India’s home minister, Sushil Kumar Shinde, told reporters in New Delhi that Kasab was hanged at 7:30 a.m. at a jail in Pune city, outside Mumbai. The hanging came just five days ahead of the fourth anniversary of the attack.
“It was decided on the 7th of November. It was important to keep it a secret,” Shinde said. He added that Pakistan so far has not asked for Kasab’s body. “We have informed Pakistan,” he said. “If they demand it, we will hand over the body.”
Prithviraj Chavan, the chief minister of the state of Maharashtra, of which Mumbai is the capital, said Kasab had been buried in Pune.
For many Indians, Kasab’s trial became a symbol of India’s resolve to tackle terrorism emanating from Pakistan. “There is a rule of law that is followed in India, whether he is an Indian citizen or not,” Chavan said. “This shows that whatever time and money it takes, justice will be done.”
Kasab was asked whether he had any last wish or wanted to write his will. He said in writing that he did not feel the need to do so, Chavan said.
The Supreme Court confirmed the death penalty for Kasab in August, and Indian President Pranab Mukherjee rejected his appeal for mercy Nov. 5. Capital punishment is legal in India, but the Supreme Court has ruled that it should be carried out only in the “rarest of rare cases.” Kasab’s hanging was the second since 1995, but the government jumped the line of 16 others whose mercy petitions were pending with Mukherjee.
By Indian standards, under which courts can take several decades to issue a conclusive ruling, Kasab’s trial and hanging have been remarkably quick. In one of the most keenly watched trials in India in recent times, the government set up a special fast-track court that met daily inside a high-security jail.
The convicted terrorist was kept in a bomb-proof, egg-shaped cell in a Mumbai jail for four years, and every detail of his life — from his daily diet to the newspaper he read and how much money was being spent on keeping him alive — made headlines in the Indian media.

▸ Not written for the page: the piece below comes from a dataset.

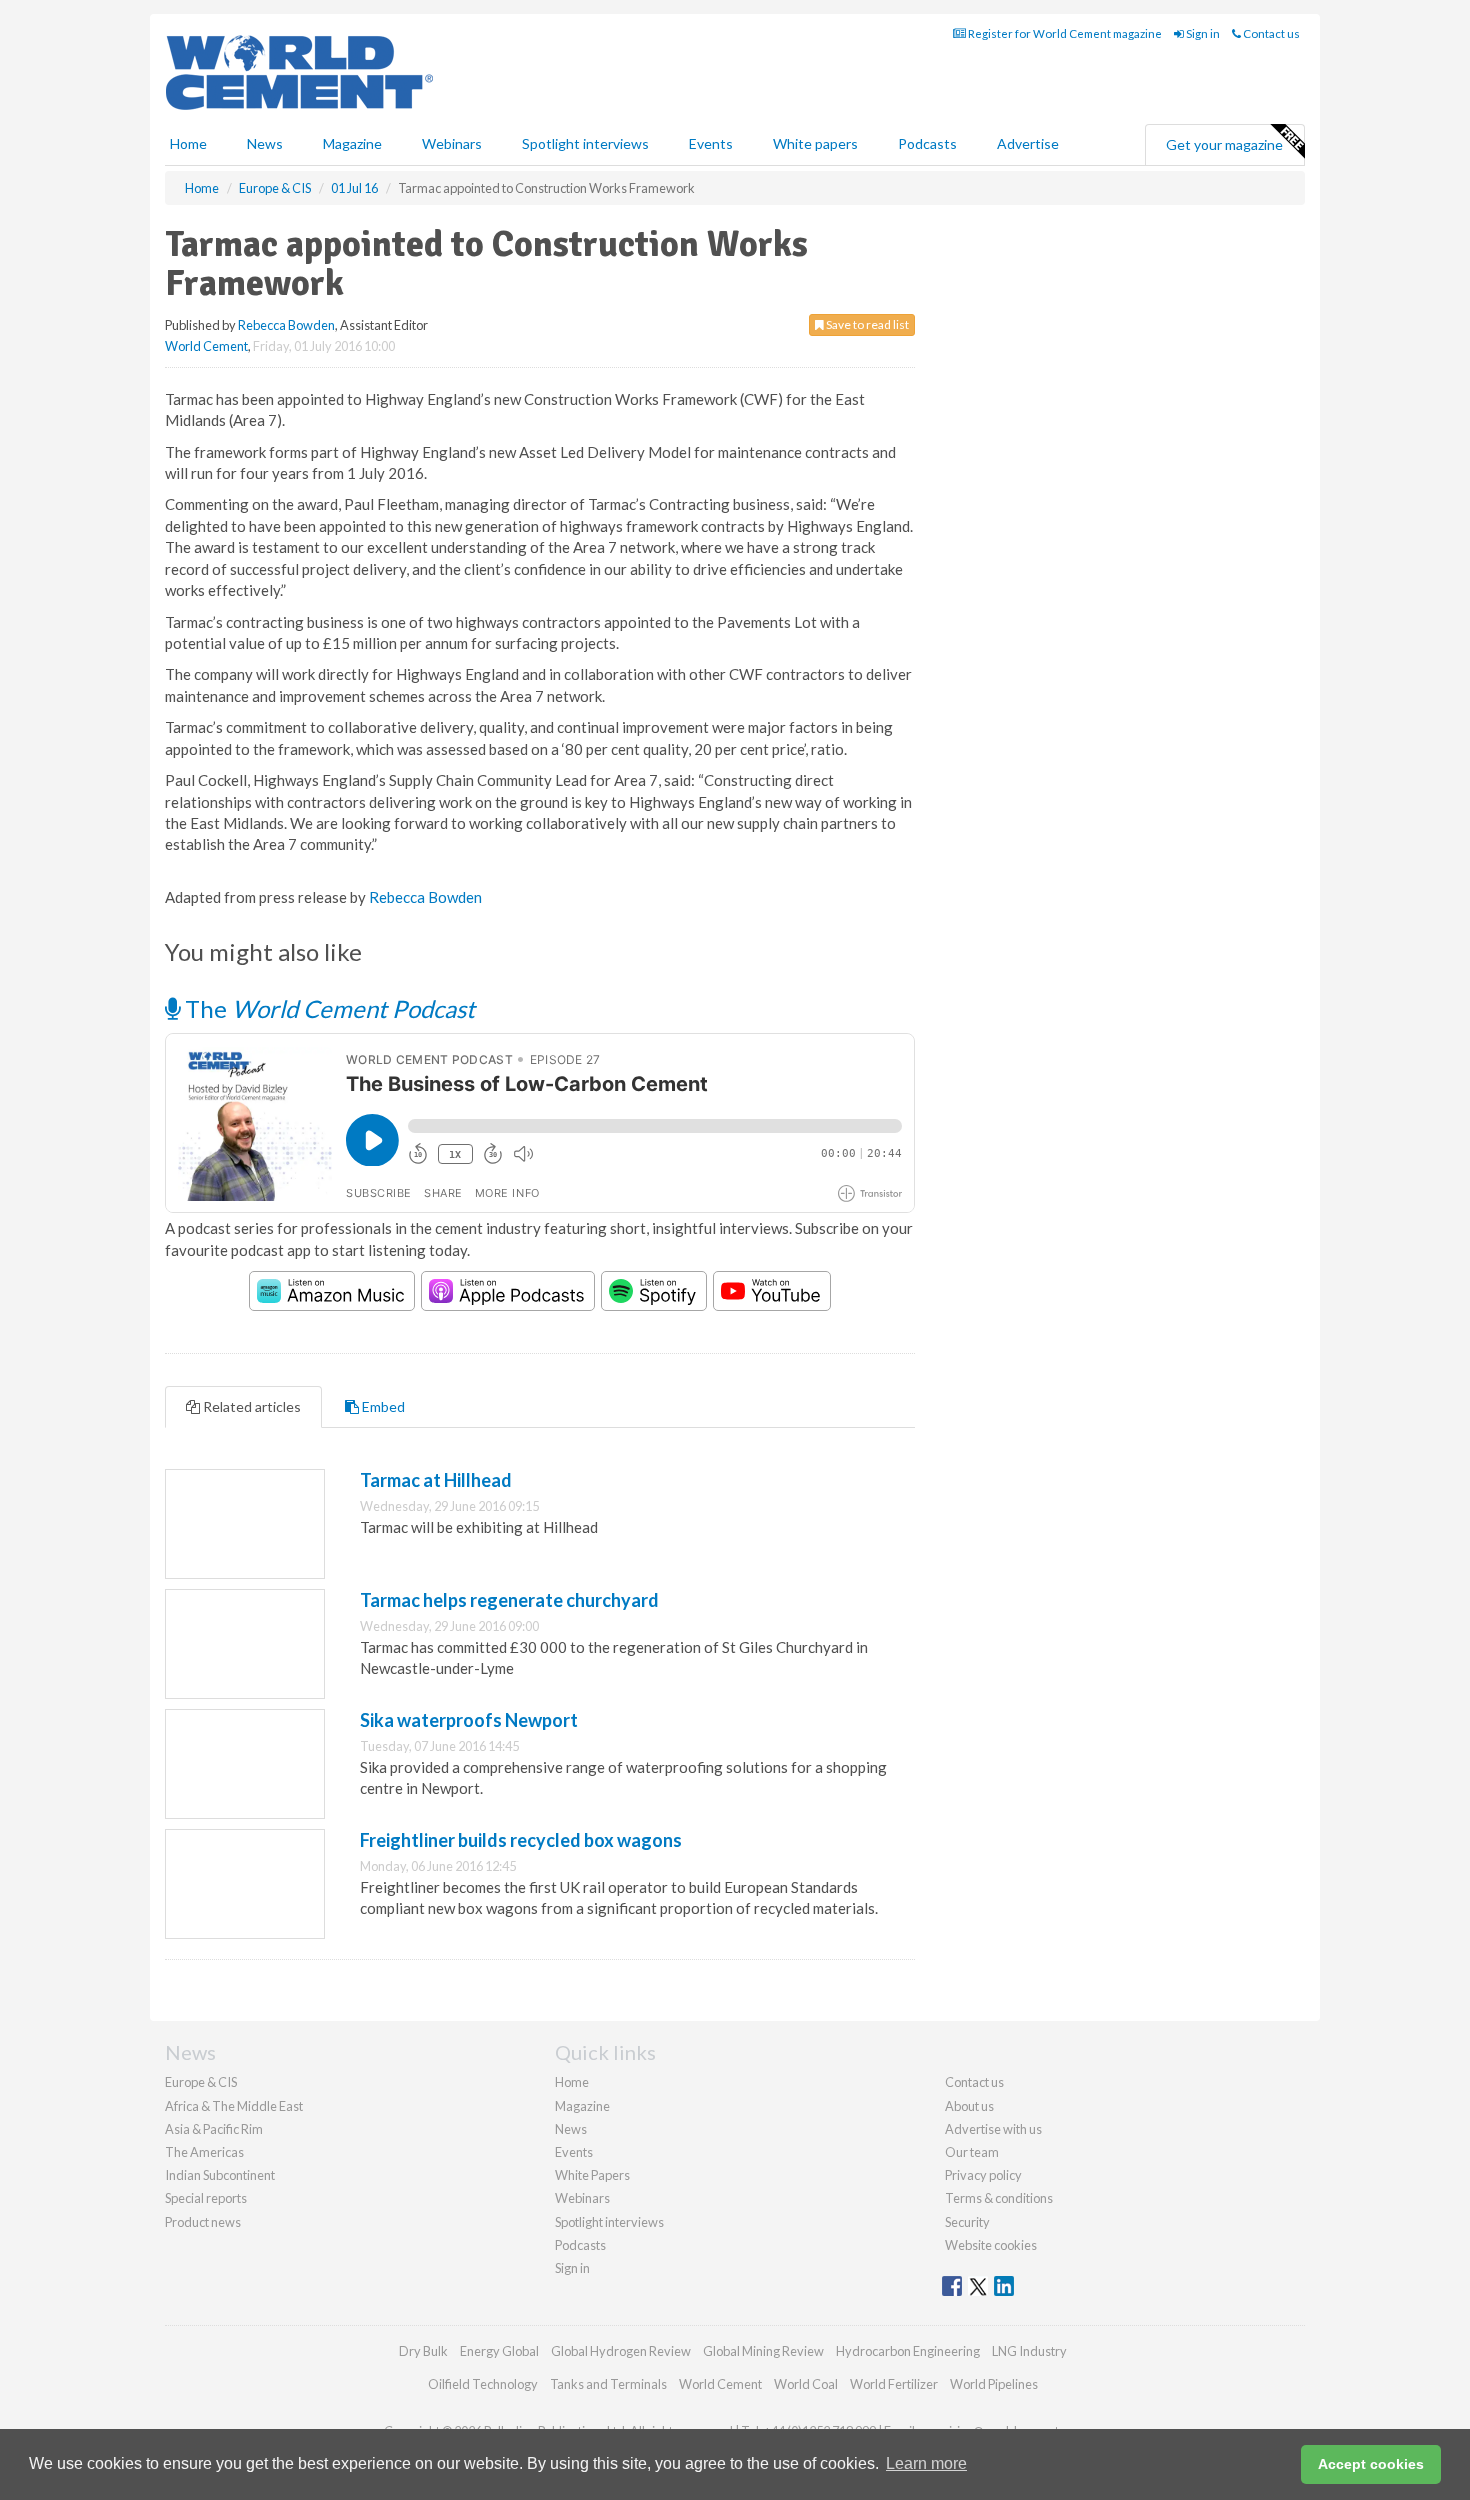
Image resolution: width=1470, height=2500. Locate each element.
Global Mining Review (763, 2351)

“I wondered many times if I will be able to see Kasab hanged in my own lifetime. I am very happy with the justice given by the Indian government,” Geeta Salaskar, the wife of a police officer killed in the attack, told the Indian news channel ABP News. “But still, this is not complete justice, because the masterminds in Pakistan are yet to be punished.”
On Tuesday, India voted against a U.N. draft resolution that called for abolishing the death penalty, arguing that it was a sovereign right of a nation to frame its own laws.